| I think you might be suffering from a little bit of bias concerning your own comfort with written english with regard to the general population's comfort with written english. I had a high school teacher (algebra II), my favorite coincidentally, who was actually functionally illiterate. He knew some words, and had a solid understanding of the alphabet, but ask him to parse a sentence or god forbid an essay, and he was completely lost. He was a native born american, english as only language, and simply could not interact with the written language.

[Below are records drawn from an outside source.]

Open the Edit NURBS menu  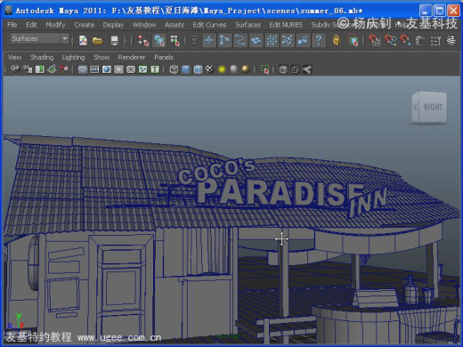point(286,25)
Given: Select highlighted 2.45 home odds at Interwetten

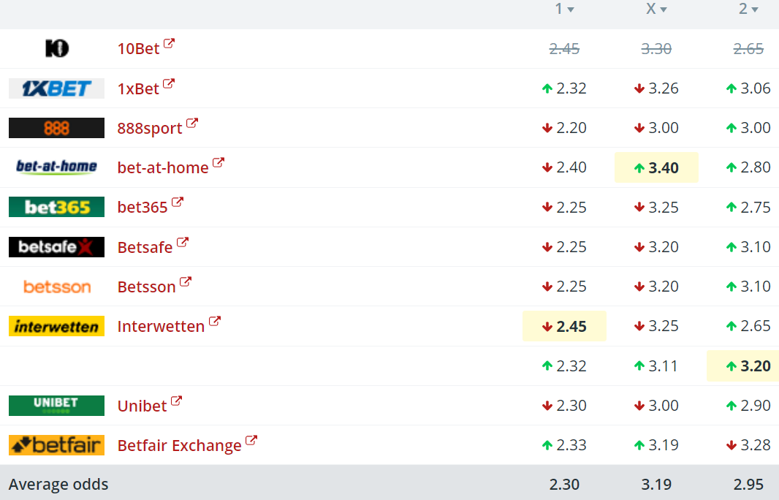Looking at the screenshot, I should point(564,326).
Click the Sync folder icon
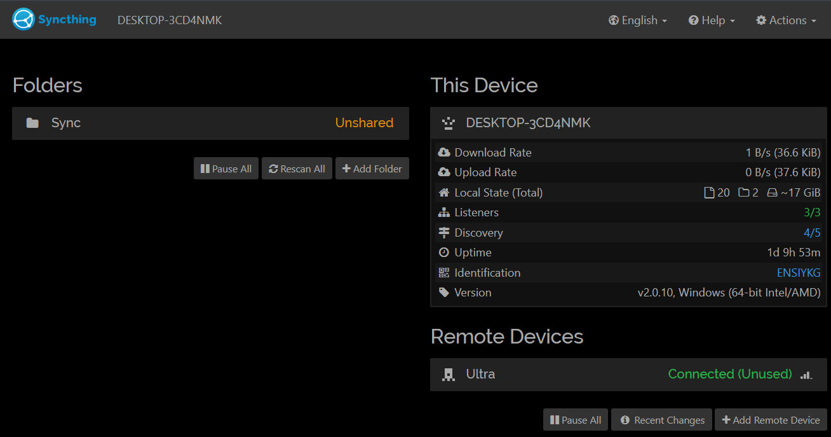 coord(32,123)
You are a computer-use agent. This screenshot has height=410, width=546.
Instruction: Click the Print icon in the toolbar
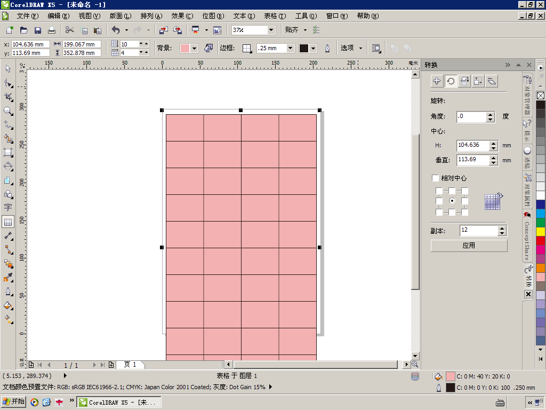[52, 30]
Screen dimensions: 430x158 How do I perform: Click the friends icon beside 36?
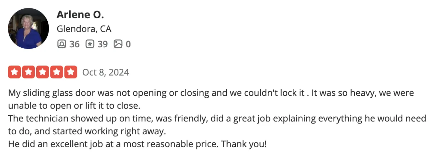[x=62, y=44]
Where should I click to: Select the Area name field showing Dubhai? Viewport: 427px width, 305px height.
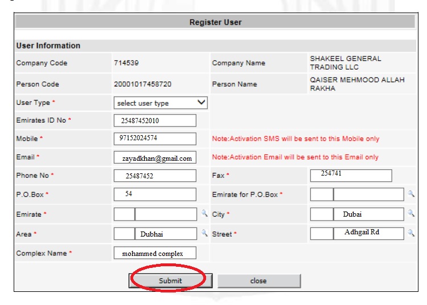point(166,234)
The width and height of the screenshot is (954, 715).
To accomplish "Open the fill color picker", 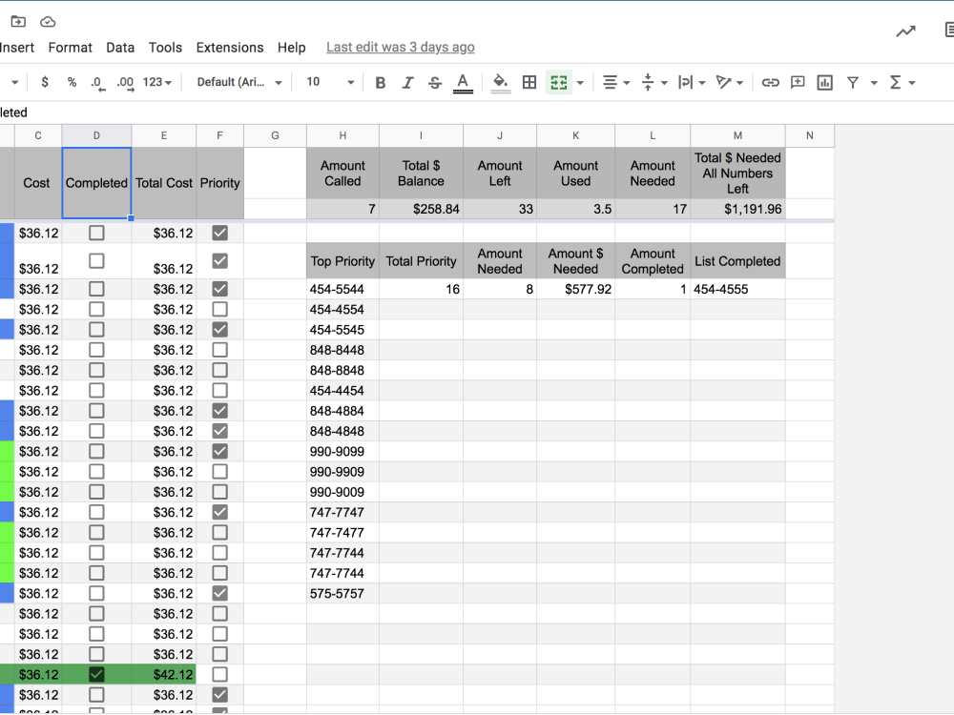I will pyautogui.click(x=500, y=82).
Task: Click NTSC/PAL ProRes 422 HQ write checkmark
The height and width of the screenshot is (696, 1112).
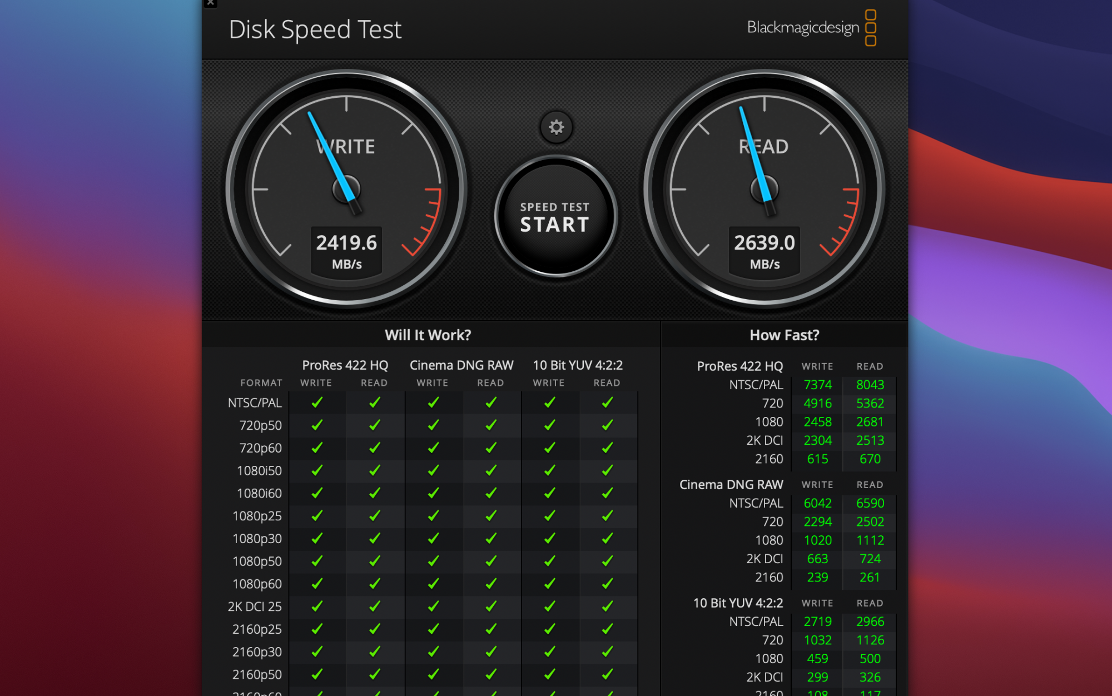Action: (x=317, y=402)
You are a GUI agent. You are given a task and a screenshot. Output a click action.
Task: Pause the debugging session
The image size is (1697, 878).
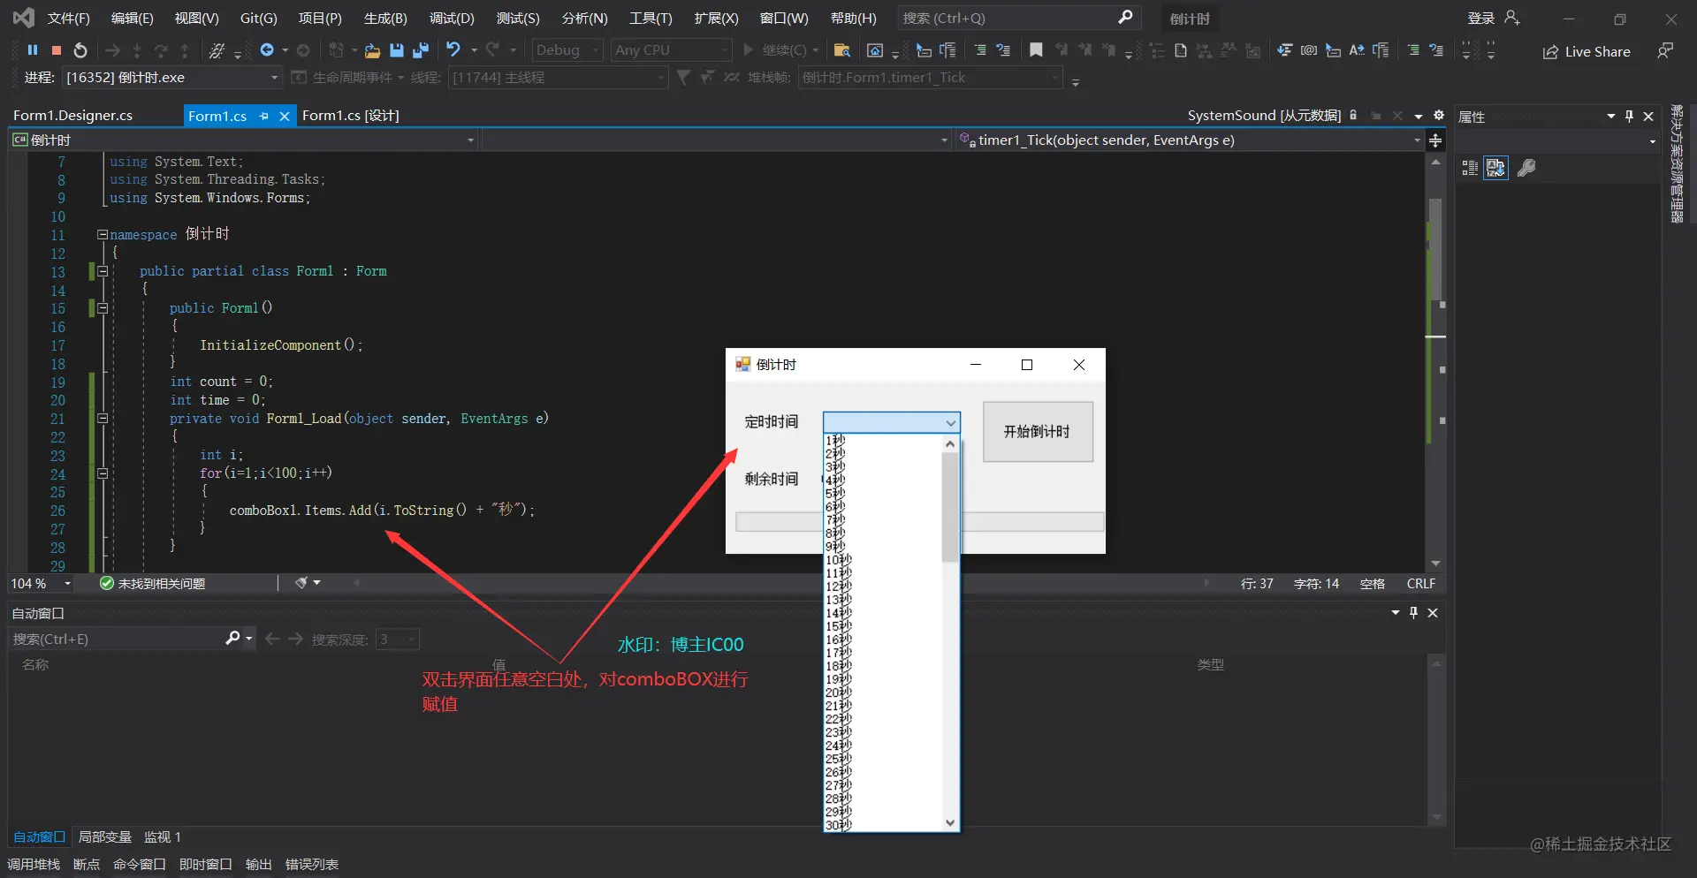[x=33, y=50]

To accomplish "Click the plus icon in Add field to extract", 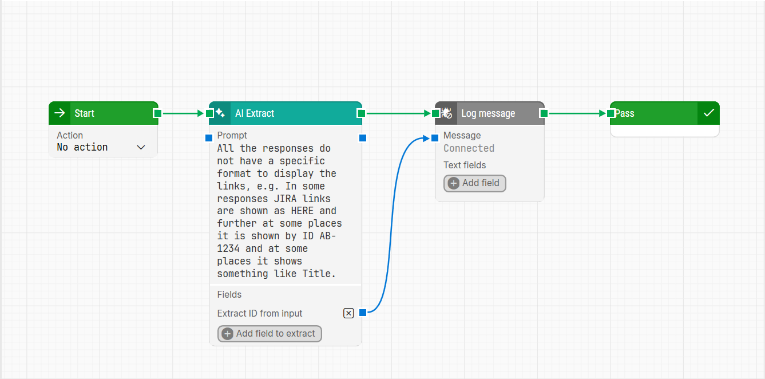I will (227, 334).
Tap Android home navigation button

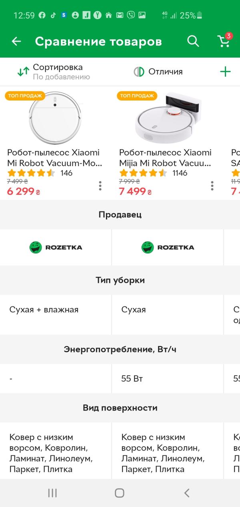point(119,493)
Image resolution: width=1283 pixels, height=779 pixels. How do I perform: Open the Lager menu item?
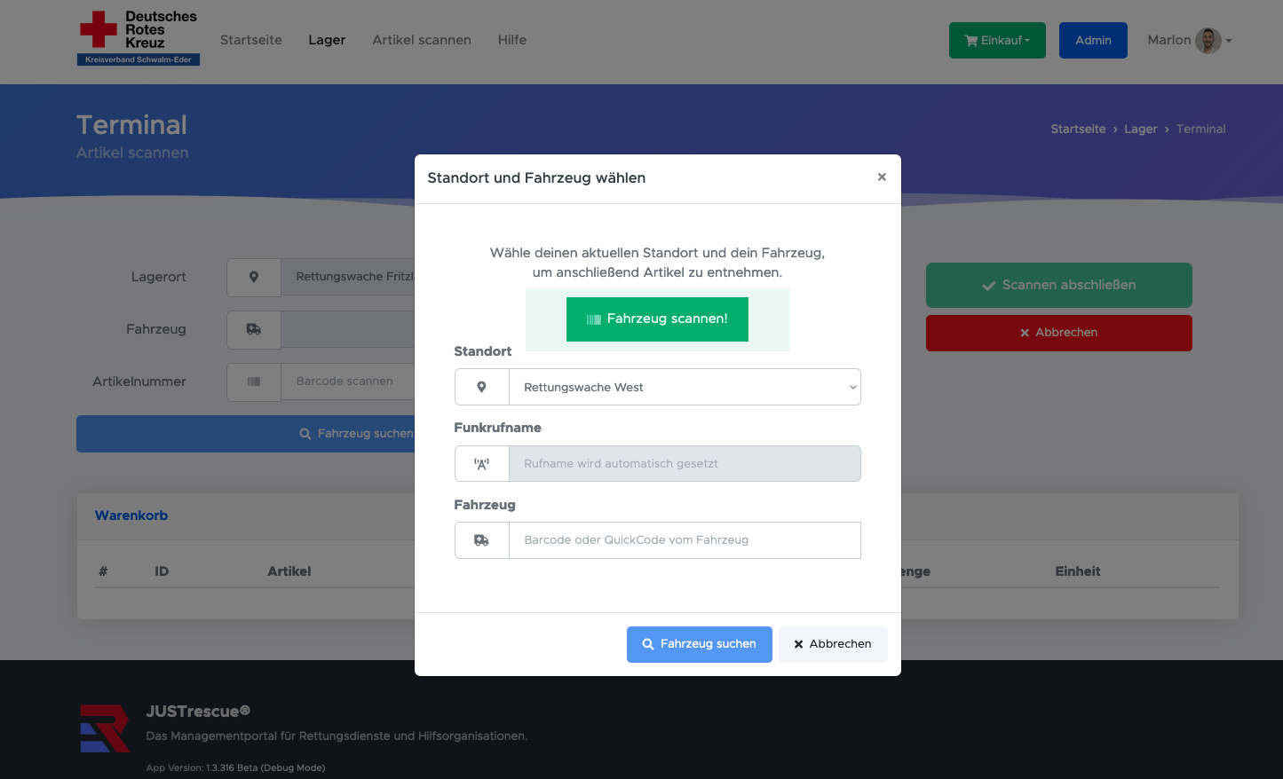pyautogui.click(x=327, y=40)
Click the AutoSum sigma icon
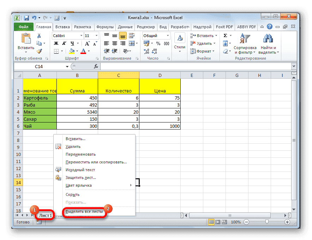 tap(225, 36)
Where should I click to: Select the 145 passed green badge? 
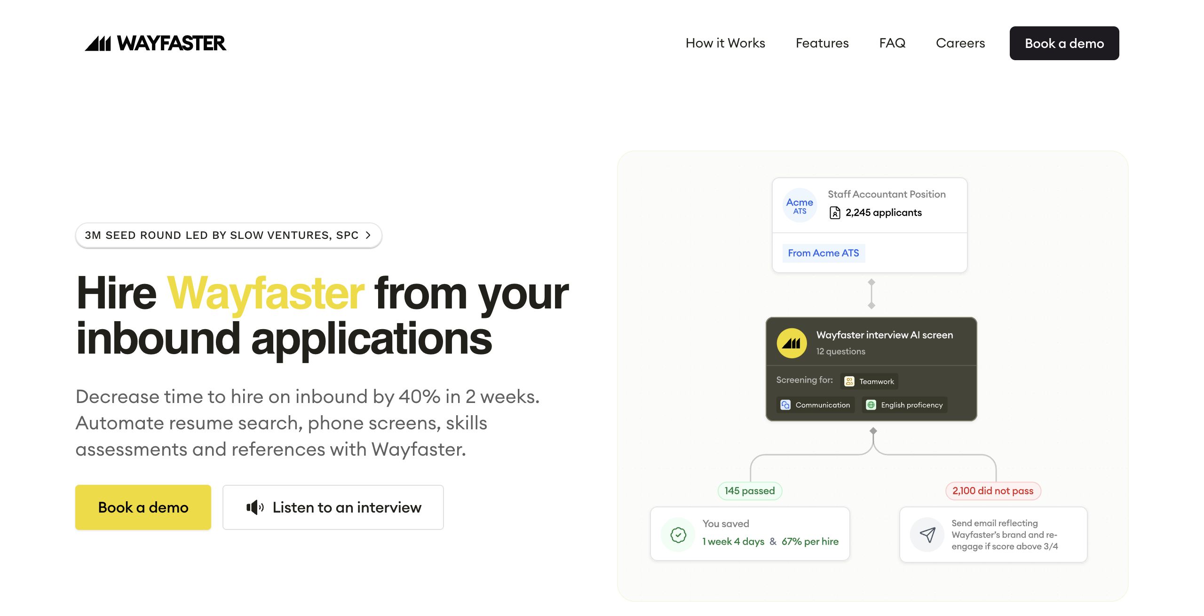(x=750, y=491)
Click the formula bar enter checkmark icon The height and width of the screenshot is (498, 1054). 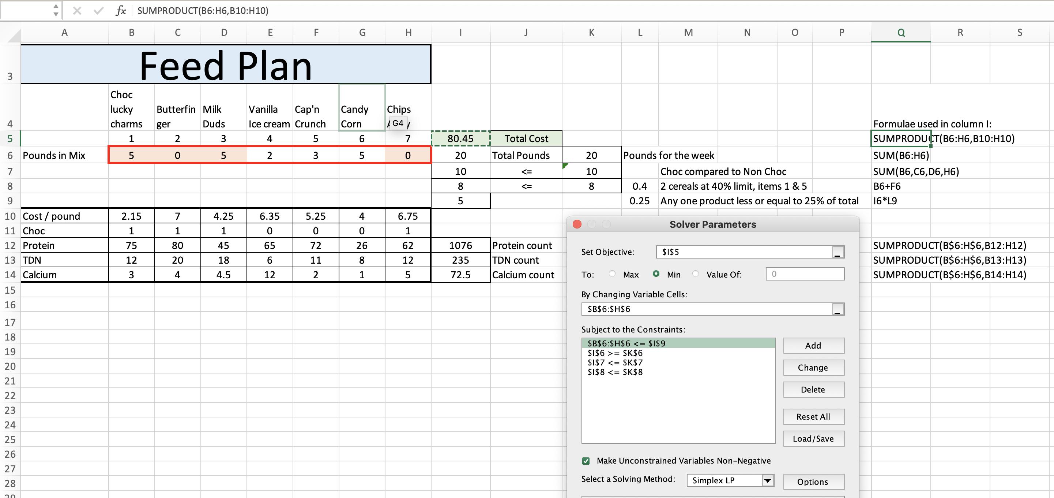pos(98,11)
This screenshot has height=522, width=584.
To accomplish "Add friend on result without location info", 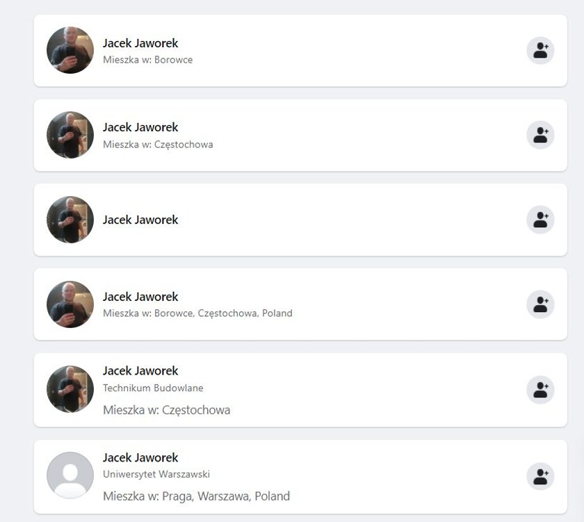I will tap(540, 220).
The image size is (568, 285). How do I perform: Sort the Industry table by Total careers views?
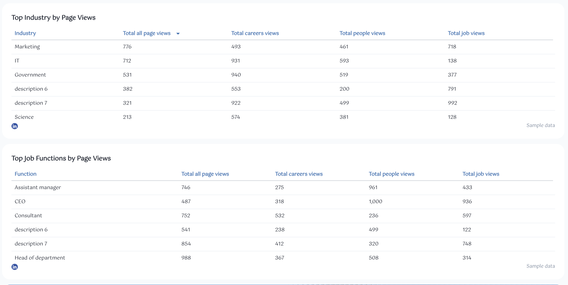pyautogui.click(x=255, y=33)
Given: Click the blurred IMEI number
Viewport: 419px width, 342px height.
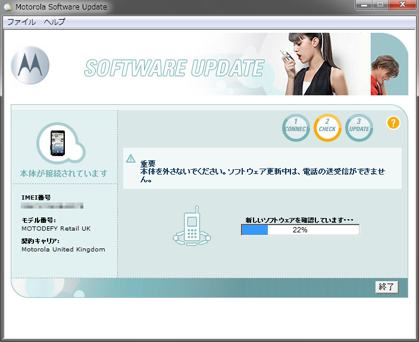Looking at the screenshot, I should [52, 206].
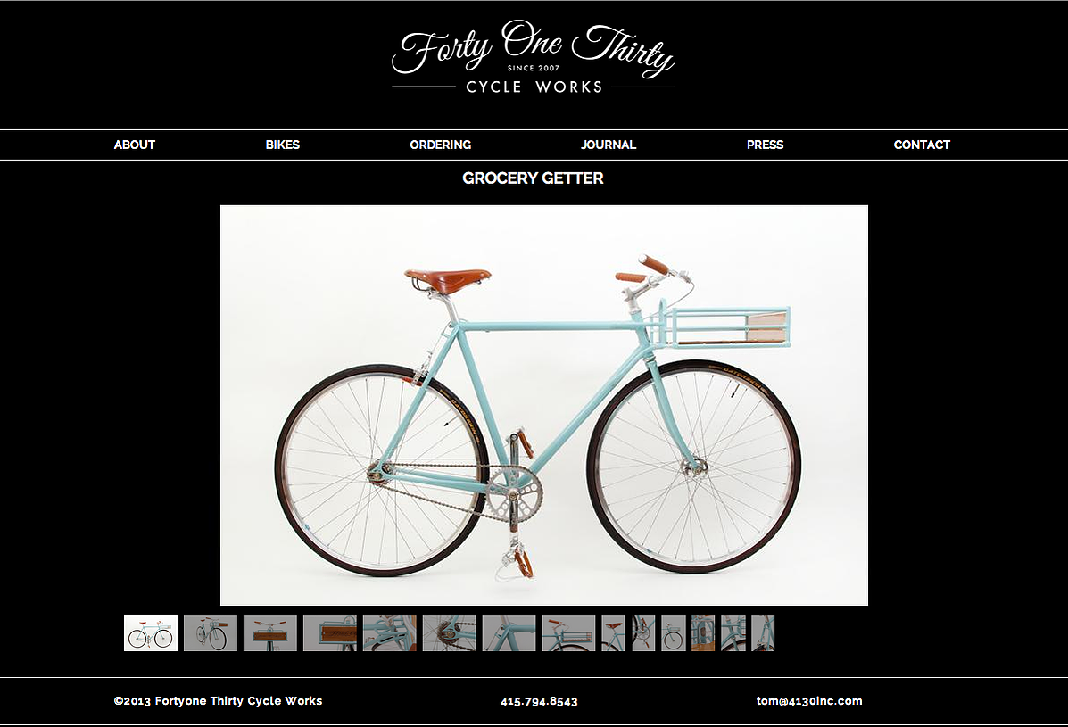Select ORDERING in the navigation bar

[x=441, y=145]
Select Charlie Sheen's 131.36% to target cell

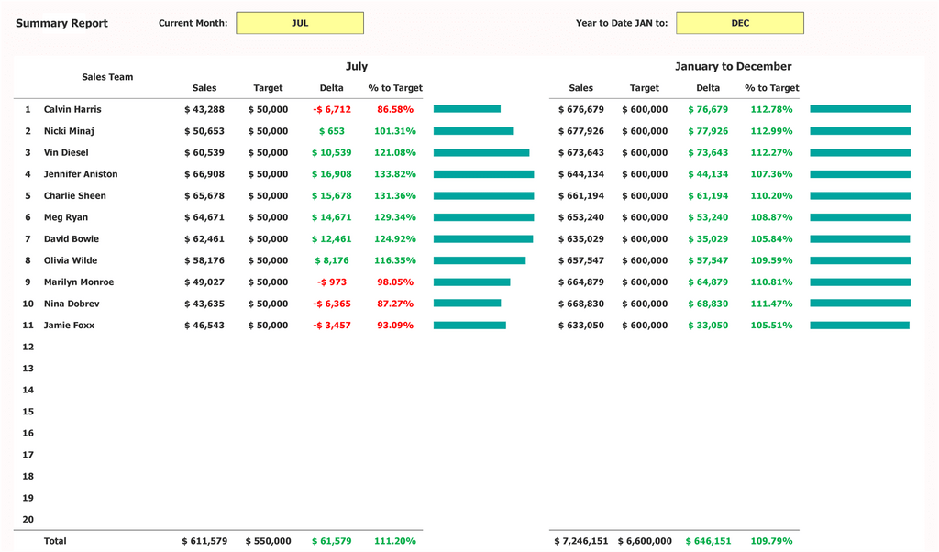point(395,195)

If he could have written (in 2009) "give 20 question test for week 1 algebra II student with answer guide" he'd have gotten (based on the prompt I just submitted): Week 1 — Algebra II: 20 Practice Questions Simplify: 3(x + 4) − 2(2x − 5).
Solve for x: 5x − 7 = 2x + 11.
Solve: 2(x − 3) = 3(x + 1).
Solve and check: (x/4) + 5 = 11.
Factor: x^2 + 5x + 6.
Factor: 4x^2 − 9.
Factor completely: x^2 − 6x + 9.
Multiply and simplify: (2x − 3)(x + 4).
Expand: (x + 2)^2.
Solve quadratic by factoring: x^2 − x − 12 = 0.
Use the quadratic formula to solve: x^2 + 4x + 1 = 0.
Simplify: (3x^2y)(2xy^3).
Simplify: (x^5)/(x^2).
Solve for x: 2^(x+1) = 16.
Evaluate: f(x) = 2x^2 − 3x + 1; find f(2).
Write equation of a line in slope-intercept form with slope 3 and y-intercept −2.
Find slope of the line through points (1, 4) and (5, −2).
Solve the system by substitution: y = 2x + 1 and 3x − y = 4.
Solve the system by elimination: 2x + 3y = 7 and 4x − 3y = 5.
Simplify and write in simplest radical form: sqrt(50).
Answer Key 3x + 12 − 4x + 10 = −x + 22
5x − 2x = 11 + 7 → 3x = 18 → x = 6
2x − 6 = 3x + 3 → −6 − 3 = x → x = −9
x/4 = 6 → x = 24
(x + 2)(x + 3)
(2x − 3)(2x + 3)
(x − 3)^2
2x^2 + 8x − 3x − 12 = 2x^2 + 5x − 12
x^2 + 4x + 4
(x − 4)(x + 3) = 0 → x = 4 or x = −3
x = [−4 ± sqrt(16 − 4)]/2 = [−4 ± sqrt(12)]/2 = [−4 ± 2√3]/2 = −2 ± √3
6x^3y^4
x^3 (assuming x ≠ 0)
2^(x+1) = 16 = 2^4 → x + 1 = 4 → x = 3
f(2) = 2(4) − 3(2) + 1 = 8 − 6 + 1 = 3
y = 3x − 2
slope = (−2 − 4)/(5 − 1) = (−6)/4 = −3/2
Substitute y: 3x − (2x + 1) = 4 → 3x − 2x − 1 = 4 → x = 5 → y = 2(5)+1 = 11
Add equations: (2x+3y)+(4x−3y)=7+5 → 6x = 12 → x = 2. Then 2(2)+3y=7 → 4+3y=7 → 3y=3 → y=1
sqrt(50) = sqrt(25·2) = 5√2
I'm sure there are many more accesibility stories surrounding these fancy auto-completes. |
(edit: I’m not going to resist)
> If he could have written (in 2009) "give 20 question test for week 1 algebra II student with answer guide"
Is the “could” here just about AI not existing back then, or does “could not interact with the written language” imply that he could not have written this prompt? Why would he need the output, given that most of it is math? (If we assume he can speech-to-text the prompt, why can’t he do the same for other writing?) If the level of writing of “Write equation of a line in slope-intercept form with slope 3 and y-intercept −2” is the challenge, is he able to read it? What if the output is wrong – who’s going to verify it? Are you presenting this as a good thing? How did/would he grade handwritten written-answer questions?